I know what you’re thinking. I can see that look in your eye(s). Some of you, no doubt, have already reported me to the authorities for blog abuse.
But you’ve got me down all wrong. This is not like that time I forgot I owned a hamster and later figured the quickest and most honourable thing to do was brick up the pet room and slap a couple biohazard signs in the vicinity.

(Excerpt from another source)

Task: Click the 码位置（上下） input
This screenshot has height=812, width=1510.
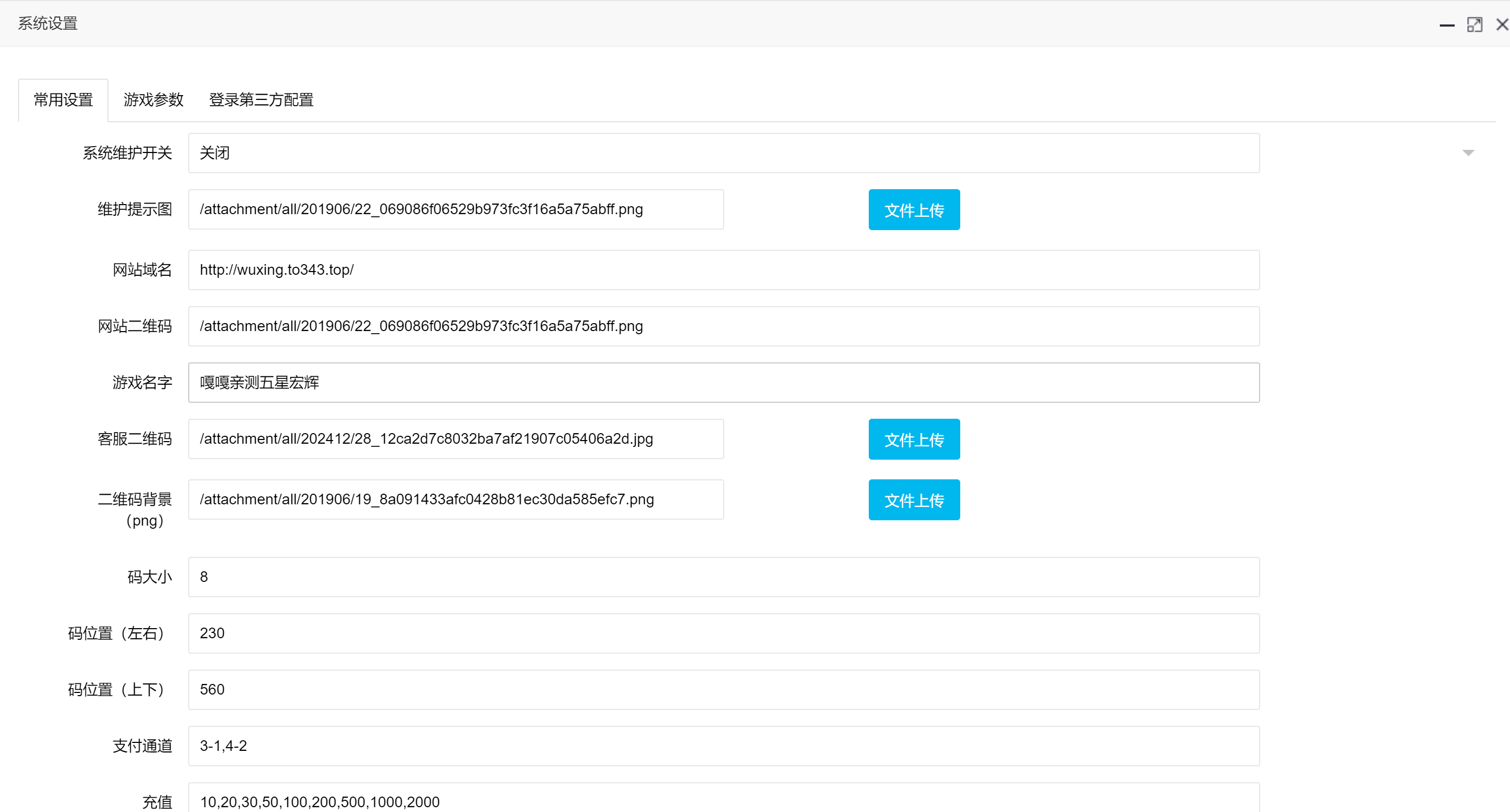Action: point(724,690)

In a pang of post-apathy guilt I launched a tear-jerking poster campaign offering a reward for my missing hamster, whose useless name escapes me momentarily, and afterwards I was forced to drown my phone as it had started to resemble a clear-cut case of tinnitus.
I should have seen it coming; all hamsters are interchangeable, grumpy bio-toys that eat their children and don’t even have the decency to bounce when thrown, and who wouldn’t want a few hundred bucks to get rid of one?
Anyway. This isn’t like that. I care about this blog. I didn’t forget about it. (Though I’ll admit, under mild torture or drugs, that I did forget my admin password repeatedly.) I’ve just been busy, okay? I even went through a period of totally failing to sink hours and hours of my precious off-work time into playing games, but I’ve forgiven myself, and you should too.
Speaking of wanton cruelty and the blood stains thereof, how’s about that Binding of Isaac, eh? Eh? I’m really asking, actually – I haven’t played it yet.
See! Now that’s how busy I’ve been. Busy enough to turn down doing something practically illegal in all self-respecting theocratic societies.
Right. Glad to have that off my chest. And yes, I’ll post again soon (terms and conditions apply). About a game that is not real life. I’ll leave fictional hamsters out too.